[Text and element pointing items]
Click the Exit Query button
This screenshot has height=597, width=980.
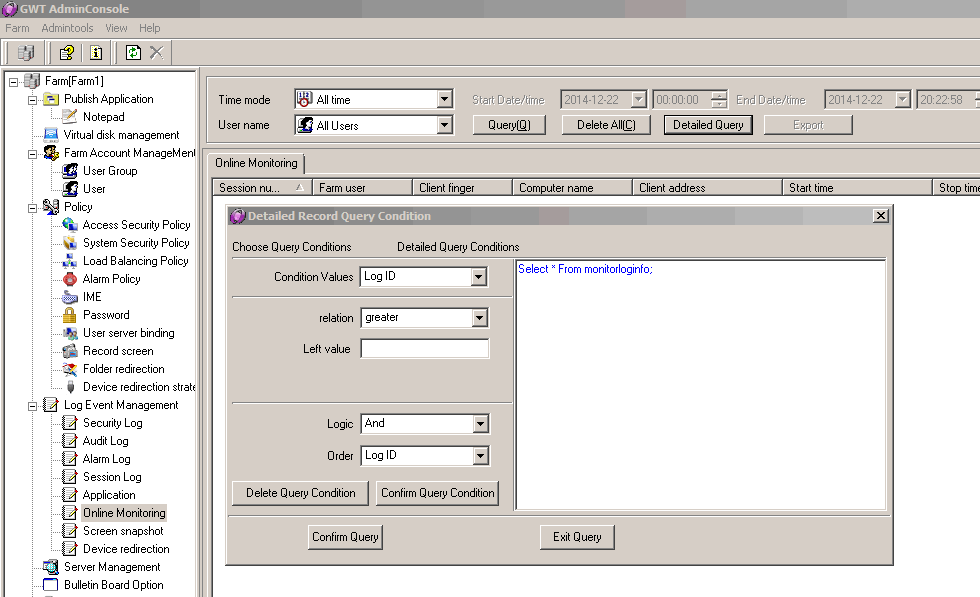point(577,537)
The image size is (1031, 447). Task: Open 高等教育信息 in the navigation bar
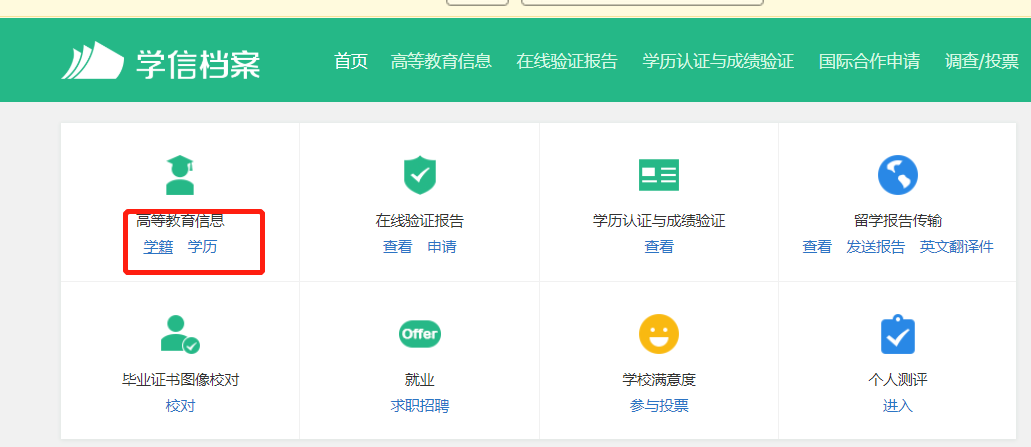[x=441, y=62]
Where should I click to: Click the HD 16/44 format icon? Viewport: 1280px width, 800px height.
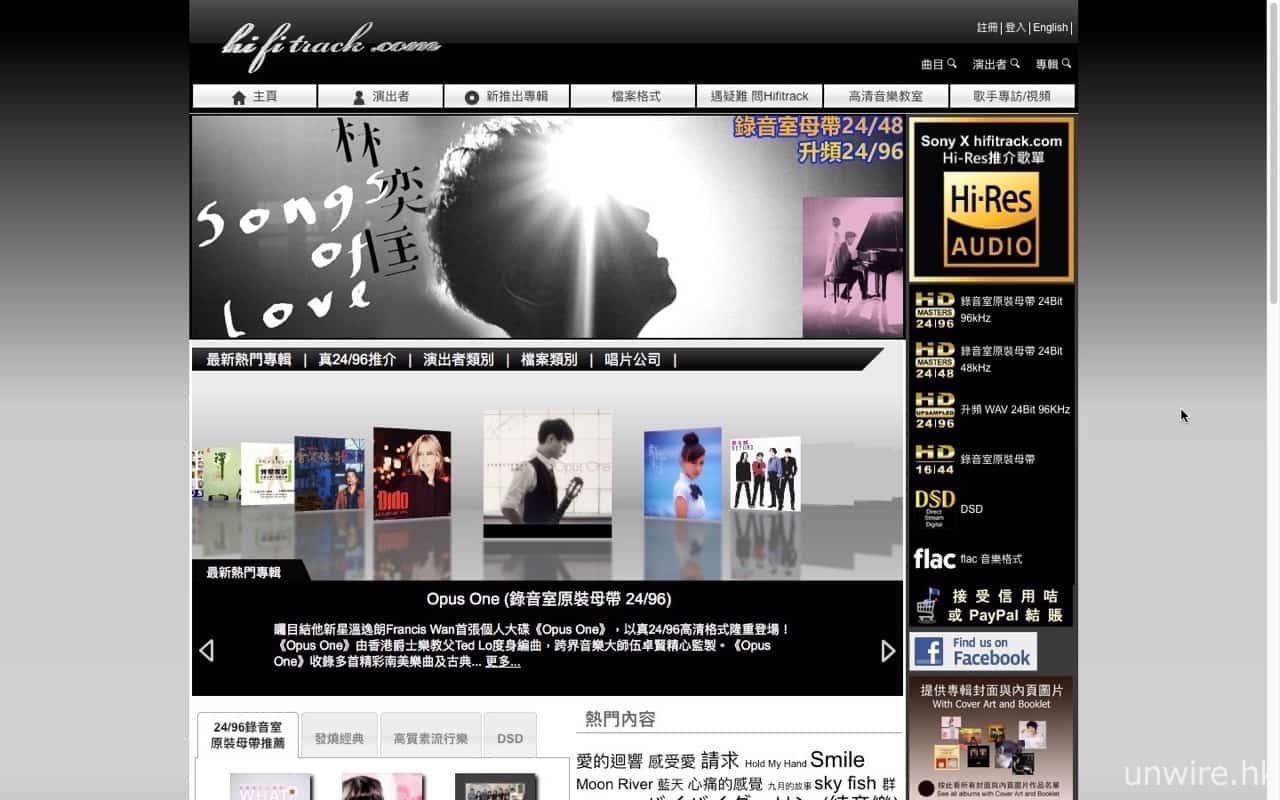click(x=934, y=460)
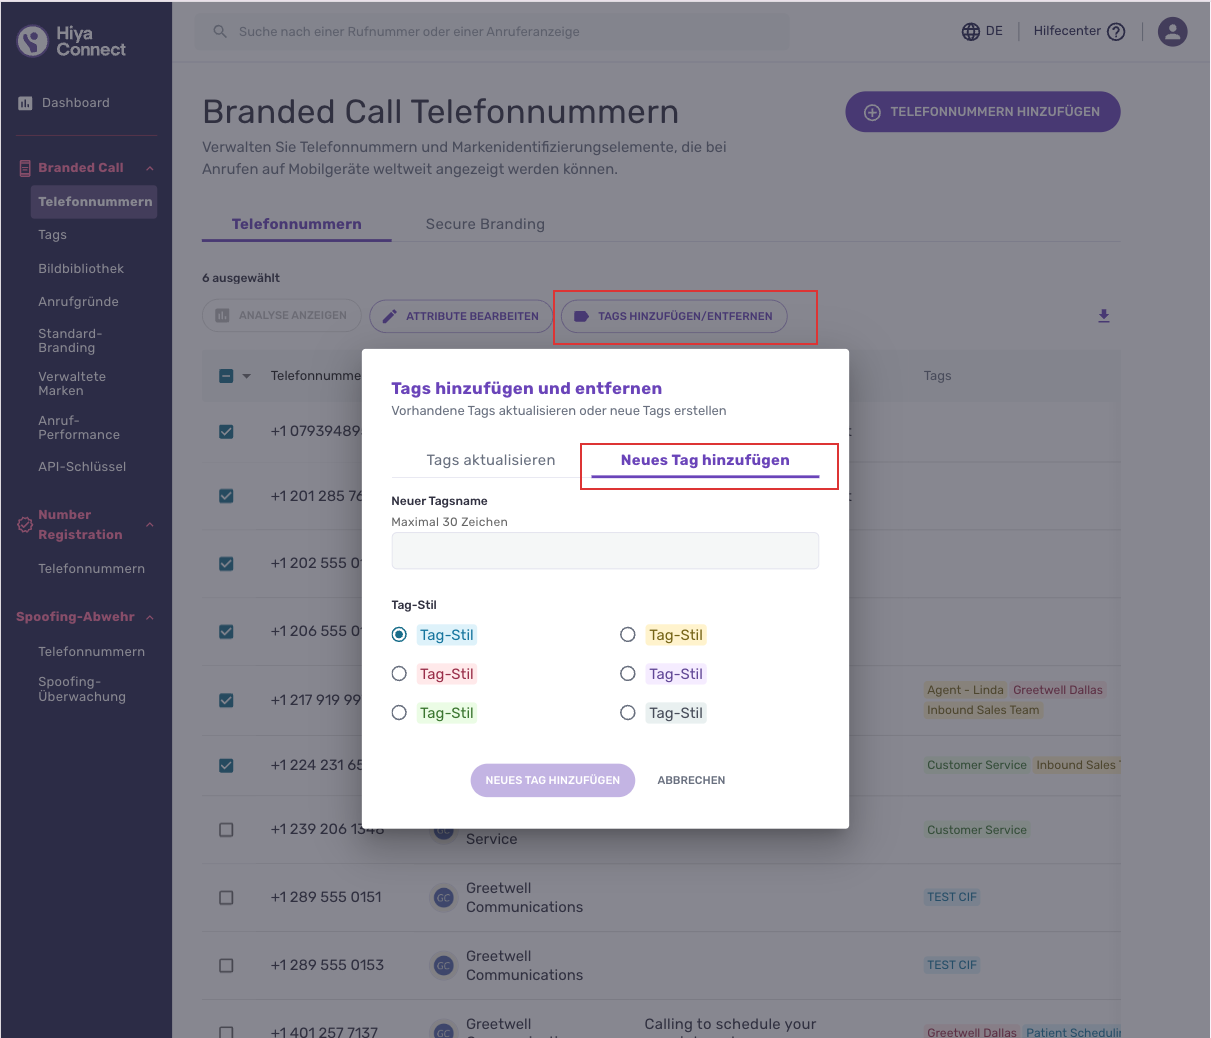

WORK REQUIRED:
Render the lines of the items above as a JSON list of strings, one string per line, with blank lines omitted. Exclude the pictures from your answer.

ANSWER TO THIS PROBLEM:
[
  "Click the Exit Query button",
  "This screenshot has height=597, width=980.",
  "point(577,537)",
  "The image size is (1031, 447). Task: Open 高等教育信息 in the navigation bar",
  "[x=441, y=62]",
  "Where should I click to: Click the HD 16/44 format icon? Viewport: 1280px width, 800px height.",
  "click(x=934, y=460)"
]